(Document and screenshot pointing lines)
=======
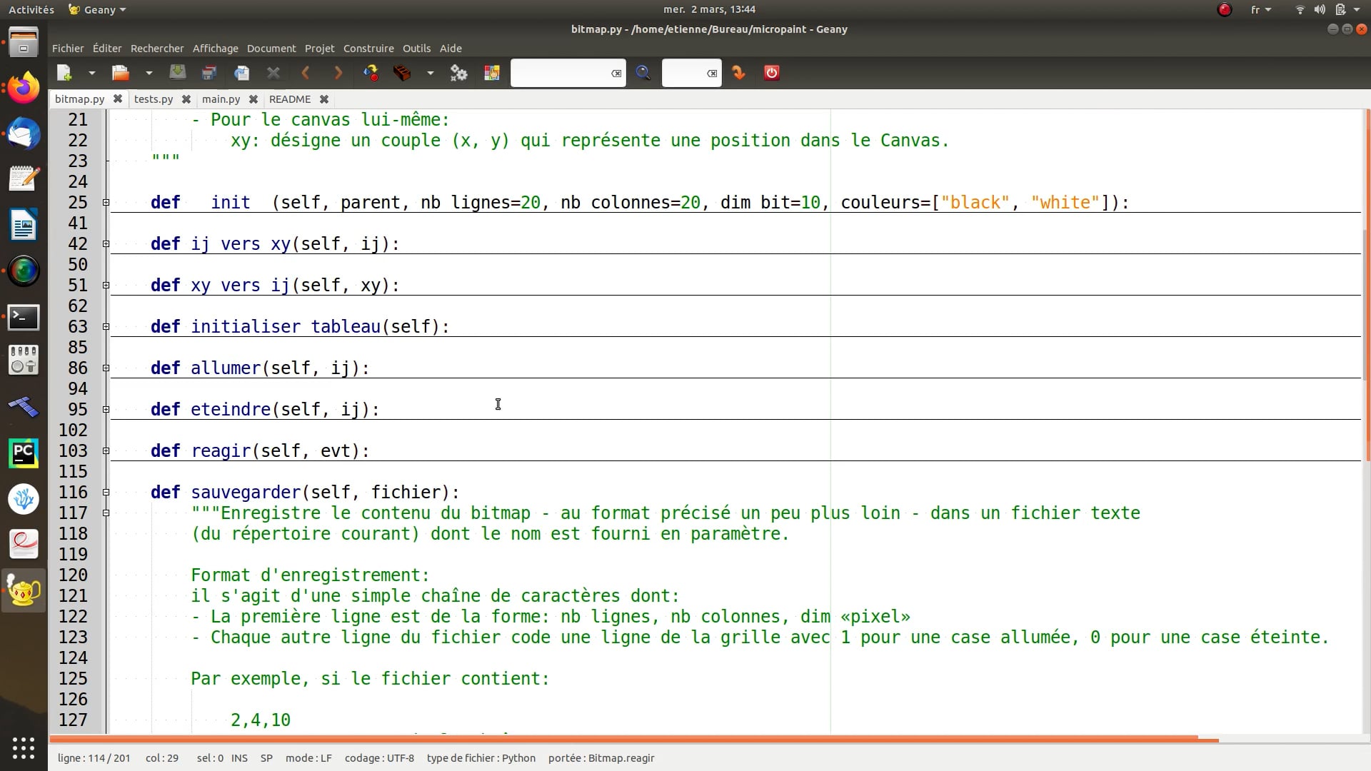1371x771 pixels.
Task: Click the red Quit Geany icon
Action: pos(771,73)
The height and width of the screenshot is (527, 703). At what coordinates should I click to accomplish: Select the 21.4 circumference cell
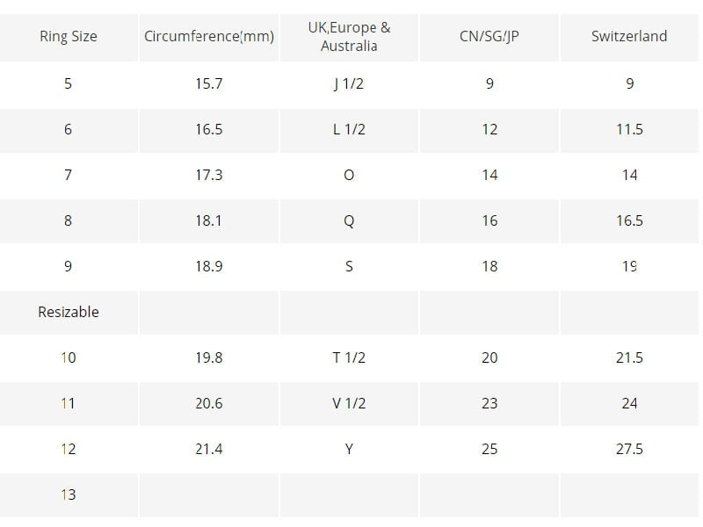click(209, 449)
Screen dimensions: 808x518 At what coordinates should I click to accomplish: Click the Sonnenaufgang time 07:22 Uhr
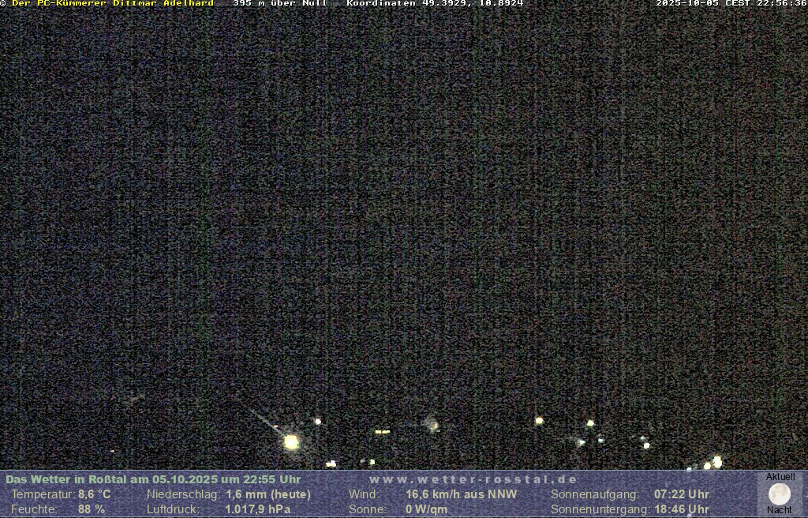pos(681,494)
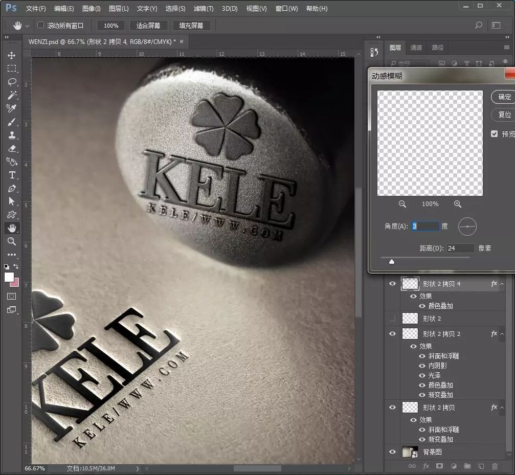Pick the Clone Stamp tool
This screenshot has height=475, width=515.
click(12, 135)
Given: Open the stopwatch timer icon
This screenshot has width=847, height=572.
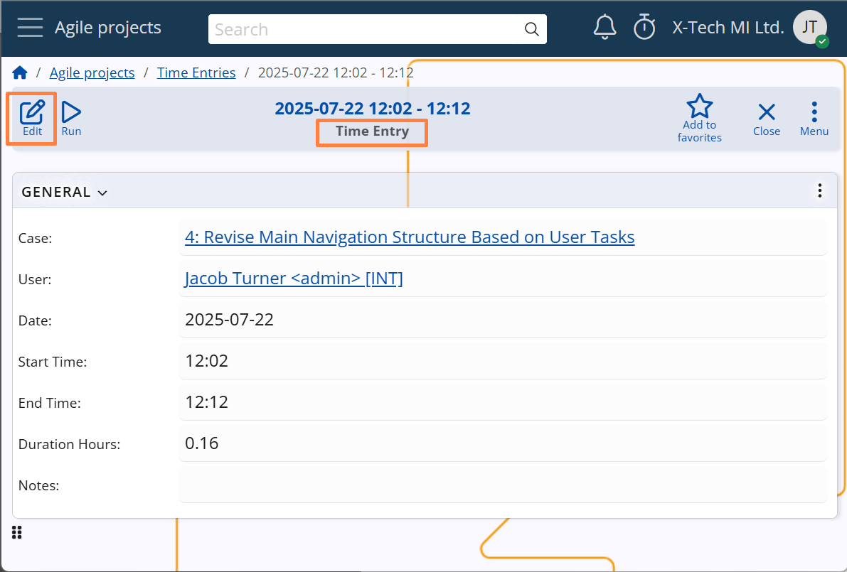Looking at the screenshot, I should pyautogui.click(x=644, y=28).
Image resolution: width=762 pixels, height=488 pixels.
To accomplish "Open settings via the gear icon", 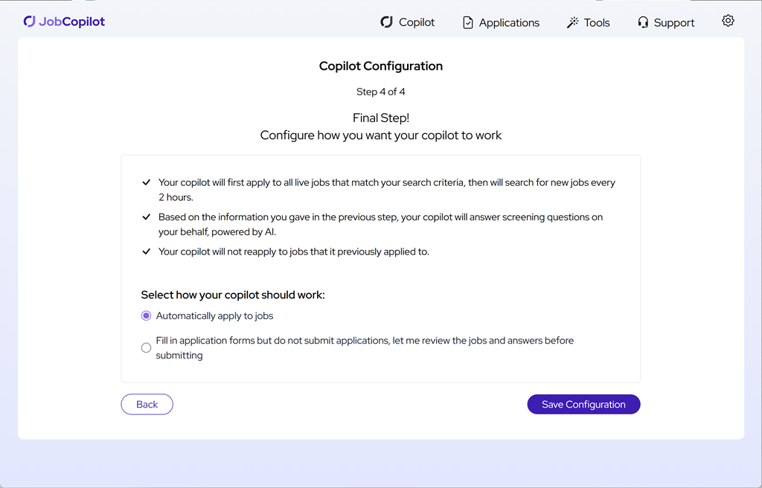I will pos(728,21).
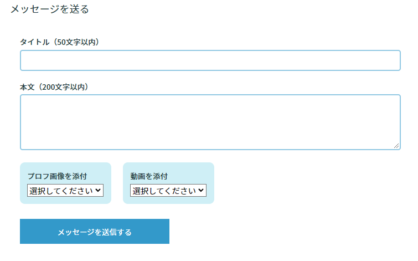This screenshot has width=418, height=261.
Task: Open the プロフ画像を添付 dropdown
Action: click(65, 191)
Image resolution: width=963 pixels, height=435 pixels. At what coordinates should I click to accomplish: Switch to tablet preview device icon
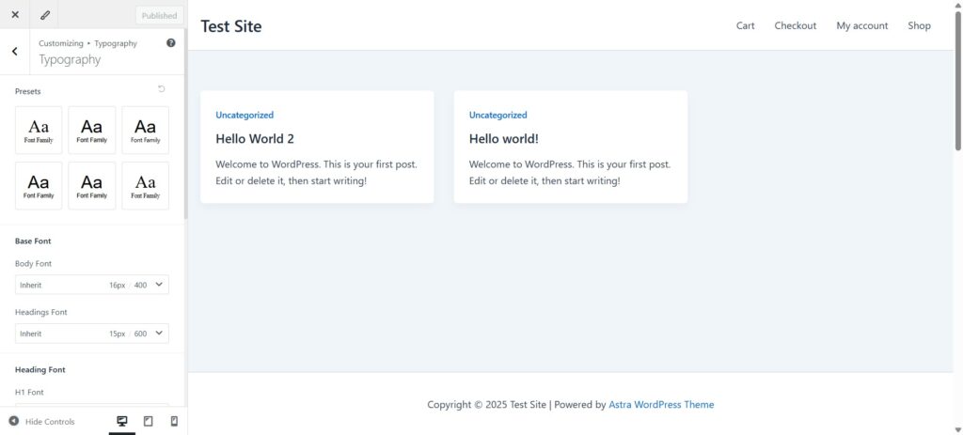point(148,421)
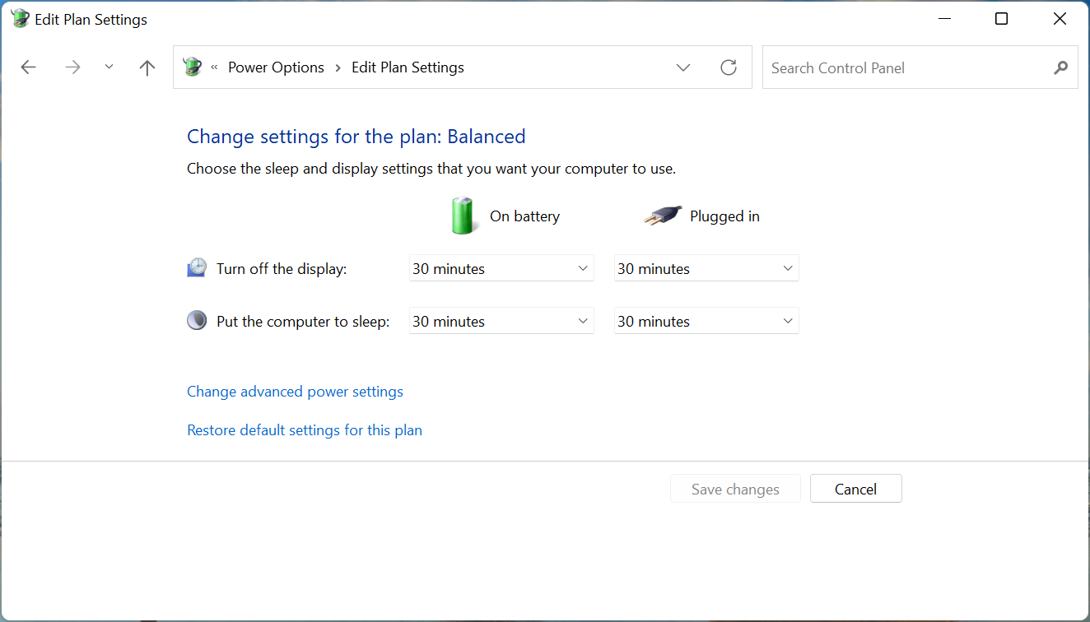This screenshot has width=1090, height=622.
Task: Click the plugged in power plug icon
Action: point(663,216)
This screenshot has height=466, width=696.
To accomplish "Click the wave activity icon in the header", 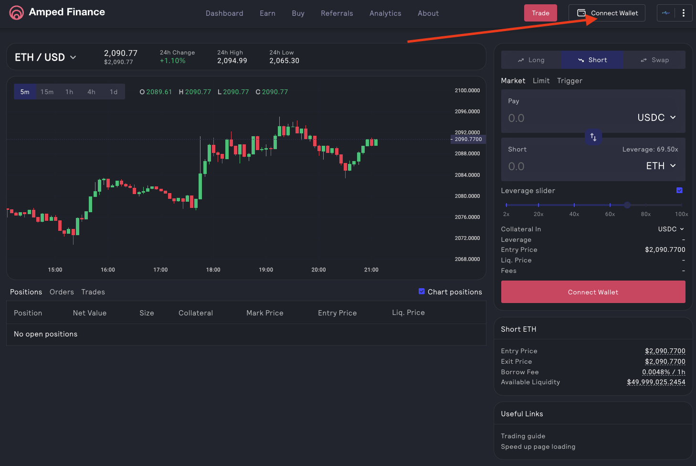I will tap(666, 13).

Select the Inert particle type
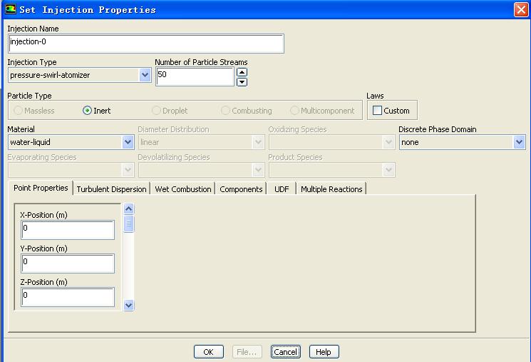(88, 111)
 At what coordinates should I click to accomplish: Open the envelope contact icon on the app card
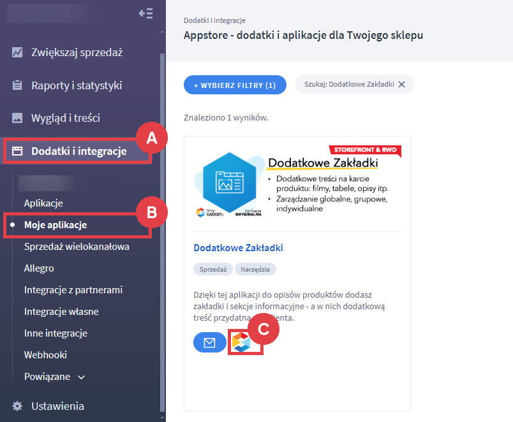pos(210,342)
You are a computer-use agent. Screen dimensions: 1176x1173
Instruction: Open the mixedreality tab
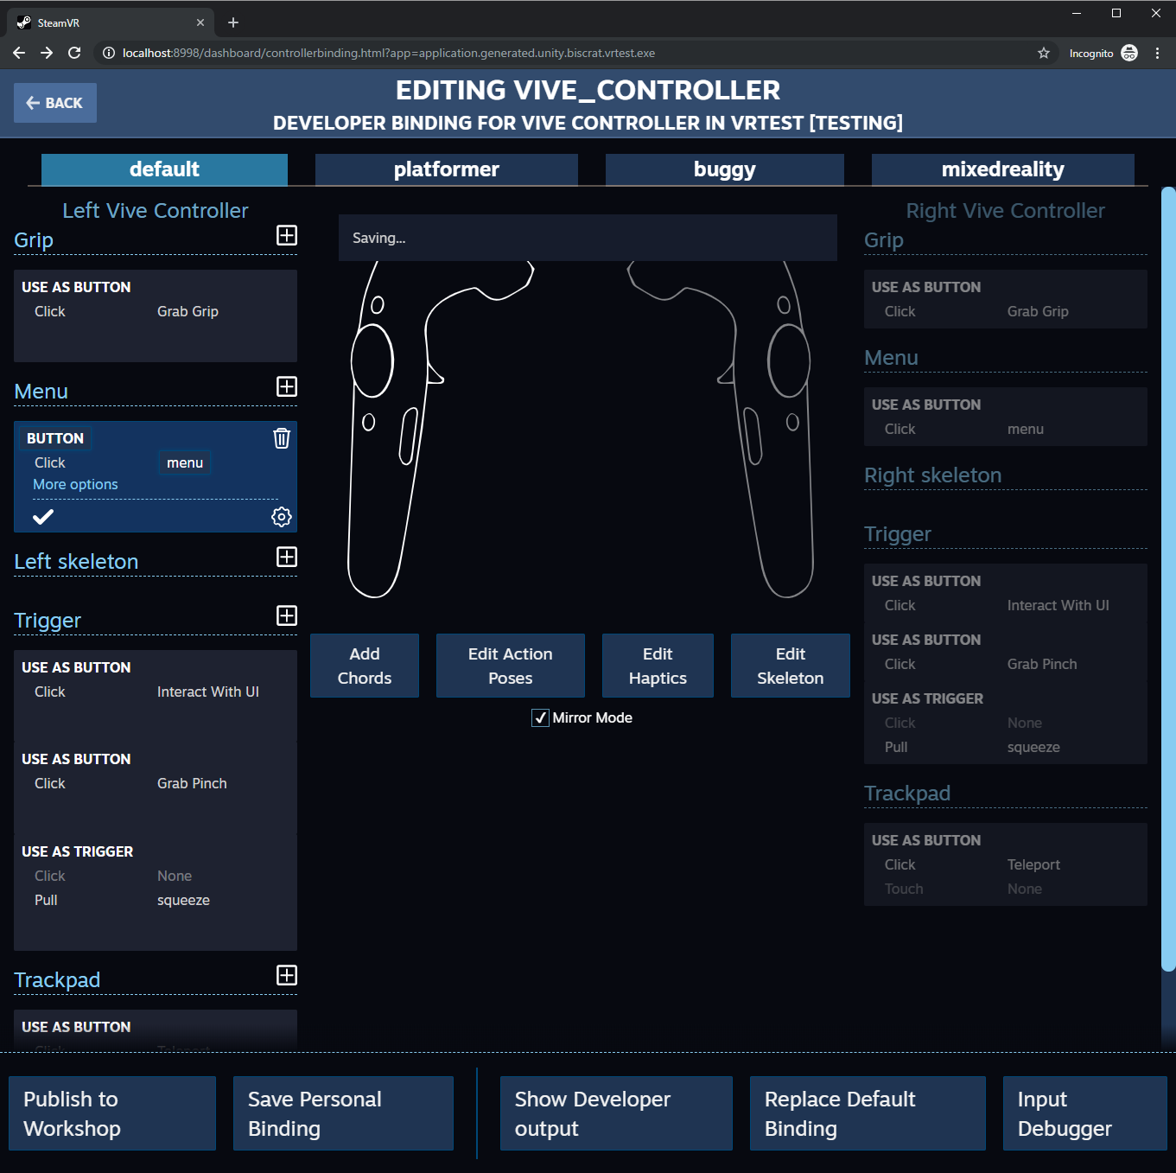(1002, 169)
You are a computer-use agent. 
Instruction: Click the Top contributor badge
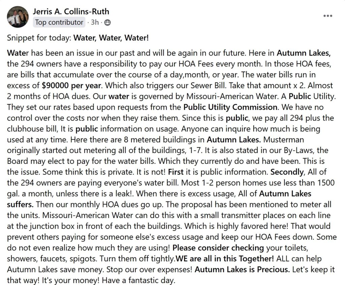tap(59, 23)
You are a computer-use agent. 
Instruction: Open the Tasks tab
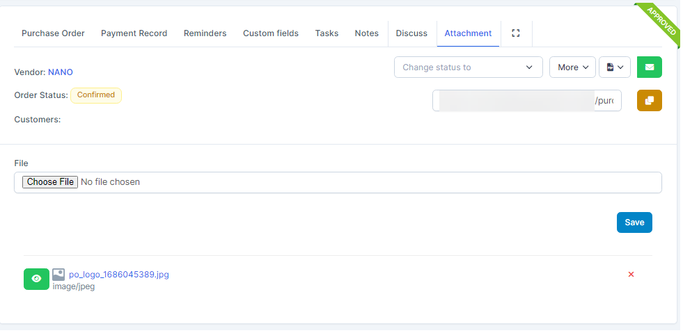click(327, 33)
=======
Render the stretch from the very first line through the line containing "click(209, 449)" as a JSON list of strings, one string per line, with blank lines omitted. Leave the pictures out of the answer.

[
  "1371x771 pixels.",
  "Task: Click the red Quit Geany icon",
  "Action: pos(771,73)",
  "The height and width of the screenshot is (527, 703). At what coordinates should I click to accomplish: Select the 21.4 circumference cell",
  "click(209, 449)"
]